◆ **Task to complete**:
The records appear below. Copy each one exactly.

+++ Dataset content

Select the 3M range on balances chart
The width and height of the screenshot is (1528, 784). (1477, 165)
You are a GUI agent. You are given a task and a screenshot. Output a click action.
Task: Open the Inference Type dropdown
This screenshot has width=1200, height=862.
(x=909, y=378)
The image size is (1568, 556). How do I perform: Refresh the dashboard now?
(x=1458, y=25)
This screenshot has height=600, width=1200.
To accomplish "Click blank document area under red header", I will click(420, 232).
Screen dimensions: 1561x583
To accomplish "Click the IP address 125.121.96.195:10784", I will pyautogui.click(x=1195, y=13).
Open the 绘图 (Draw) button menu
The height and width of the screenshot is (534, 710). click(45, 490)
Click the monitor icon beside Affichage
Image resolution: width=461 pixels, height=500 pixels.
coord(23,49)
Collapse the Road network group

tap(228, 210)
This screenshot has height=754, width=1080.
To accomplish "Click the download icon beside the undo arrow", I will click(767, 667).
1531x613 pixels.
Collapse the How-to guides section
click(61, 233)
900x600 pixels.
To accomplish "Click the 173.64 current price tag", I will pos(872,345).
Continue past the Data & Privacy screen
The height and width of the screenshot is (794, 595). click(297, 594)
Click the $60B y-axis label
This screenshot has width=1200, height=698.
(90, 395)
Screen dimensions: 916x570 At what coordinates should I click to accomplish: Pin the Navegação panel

++++++

◆ **The answer**:
Select the 3M range on balances chart
The width and height of the screenshot is (1528, 784). (1477, 165)
You are a GUI agent. You are given a task and a screenshot. Output a click action.
Task: Open the Inference Type dropdown
This screenshot has width=1200, height=862.
(x=909, y=378)
The image size is (1568, 556). How do I perform: Refresh the dashboard now?
(x=1458, y=25)
This screenshot has height=600, width=1200.
To accomplish "Click blank document area under red header", I will click(420, 232).
Screen dimensions: 1561x583
To accomplish "Click the IP address 125.121.96.195:10784", I will pyautogui.click(x=1195, y=13).
Open the 绘图 (Draw) button menu
The height and width of the screenshot is (534, 710). click(45, 490)
Click the monitor icon beside Affichage
Image resolution: width=461 pixels, height=500 pixels.
coord(23,49)
Collapse the Road network group

tap(228, 210)
This screenshot has height=754, width=1080.
To accomplish "Click the download icon beside the undo arrow", I will click(767, 667).
1531x613 pixels.
Collapse the How-to guides section
click(61, 233)
900x600 pixels.
To accomplish "Click the 173.64 current price tag", I will pos(872,345).
Continue past the Data & Privacy screen
The height and width of the screenshot is (794, 595). click(297, 594)
Click the $60B y-axis label
This screenshot has width=1200, height=698.
(90, 395)
Screen dimensions: 916x570 At what coordinates should I click to accomplish: Pin the Navegação panel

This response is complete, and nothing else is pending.